* Records shown
::::::::
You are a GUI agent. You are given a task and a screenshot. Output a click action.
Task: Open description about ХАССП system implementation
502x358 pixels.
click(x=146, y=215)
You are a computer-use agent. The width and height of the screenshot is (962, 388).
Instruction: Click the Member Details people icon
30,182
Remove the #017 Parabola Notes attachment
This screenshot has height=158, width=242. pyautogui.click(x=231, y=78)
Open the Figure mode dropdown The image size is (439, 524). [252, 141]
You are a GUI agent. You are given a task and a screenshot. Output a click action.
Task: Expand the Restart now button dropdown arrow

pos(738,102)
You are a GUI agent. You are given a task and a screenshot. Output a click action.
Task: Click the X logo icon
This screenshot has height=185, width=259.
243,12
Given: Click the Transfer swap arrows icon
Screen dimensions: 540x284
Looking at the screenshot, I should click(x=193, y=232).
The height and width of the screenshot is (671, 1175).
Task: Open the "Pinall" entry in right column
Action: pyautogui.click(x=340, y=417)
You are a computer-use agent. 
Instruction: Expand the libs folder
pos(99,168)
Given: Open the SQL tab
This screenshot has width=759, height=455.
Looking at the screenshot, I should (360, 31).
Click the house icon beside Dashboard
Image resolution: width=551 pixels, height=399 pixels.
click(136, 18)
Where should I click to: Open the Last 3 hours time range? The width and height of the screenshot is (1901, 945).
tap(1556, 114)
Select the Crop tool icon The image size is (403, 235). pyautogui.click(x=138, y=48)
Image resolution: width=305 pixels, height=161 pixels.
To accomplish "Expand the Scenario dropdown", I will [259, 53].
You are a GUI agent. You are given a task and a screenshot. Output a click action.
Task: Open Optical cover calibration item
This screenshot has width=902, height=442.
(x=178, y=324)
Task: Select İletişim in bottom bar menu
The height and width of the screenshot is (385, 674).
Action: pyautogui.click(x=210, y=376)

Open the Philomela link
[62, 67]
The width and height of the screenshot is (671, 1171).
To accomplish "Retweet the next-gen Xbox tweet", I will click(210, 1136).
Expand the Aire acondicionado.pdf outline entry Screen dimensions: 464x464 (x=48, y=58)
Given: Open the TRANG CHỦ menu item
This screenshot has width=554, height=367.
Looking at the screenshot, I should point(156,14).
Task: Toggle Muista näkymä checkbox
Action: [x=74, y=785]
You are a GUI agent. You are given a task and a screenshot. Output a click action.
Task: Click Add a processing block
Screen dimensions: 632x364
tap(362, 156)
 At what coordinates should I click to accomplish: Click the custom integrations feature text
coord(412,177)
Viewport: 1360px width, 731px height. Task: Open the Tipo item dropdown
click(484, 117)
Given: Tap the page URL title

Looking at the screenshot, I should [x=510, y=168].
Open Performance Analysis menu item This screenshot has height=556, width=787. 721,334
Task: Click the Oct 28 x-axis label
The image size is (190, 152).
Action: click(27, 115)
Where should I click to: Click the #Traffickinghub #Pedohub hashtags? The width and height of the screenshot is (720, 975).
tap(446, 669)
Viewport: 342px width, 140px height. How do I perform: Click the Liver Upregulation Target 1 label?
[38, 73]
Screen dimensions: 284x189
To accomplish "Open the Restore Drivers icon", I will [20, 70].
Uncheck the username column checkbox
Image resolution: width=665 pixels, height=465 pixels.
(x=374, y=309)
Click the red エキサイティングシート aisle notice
::::::::
* What you are asked to do
Give an exact copy of the lines above, from the top of the records to the line that contains "Given: Open the SQL tab", taking in both ends.

* Result for this exercise
You are a GUI agent. You are given a task and a screenshot. Output a click action.
Task: Open description about ХАССП system implementation
502x358 pixels.
click(x=146, y=215)
You are a computer-use agent. The width and height of the screenshot is (962, 388).
Instruction: Click the Member Details people icon
30,182
Remove the #017 Parabola Notes attachment
This screenshot has height=158, width=242. pyautogui.click(x=231, y=78)
Open the Figure mode dropdown The image size is (439, 524). [252, 141]
You are a GUI agent. You are given a task and a screenshot. Output a click action.
Task: Expand the Restart now button dropdown arrow

pos(738,102)
You are a GUI agent. You are given a task and a screenshot. Output a click action.
Task: Click the X logo icon
This screenshot has height=185, width=259.
243,12
Given: Click the Transfer swap arrows icon
Screen dimensions: 540x284
Looking at the screenshot, I should click(x=193, y=232).
The height and width of the screenshot is (671, 1175).
Task: Open the "Pinall" entry in right column
Action: pyautogui.click(x=340, y=417)
You are a computer-use agent. 
Instruction: Expand the libs folder
pos(99,168)
Given: Open the SQL tab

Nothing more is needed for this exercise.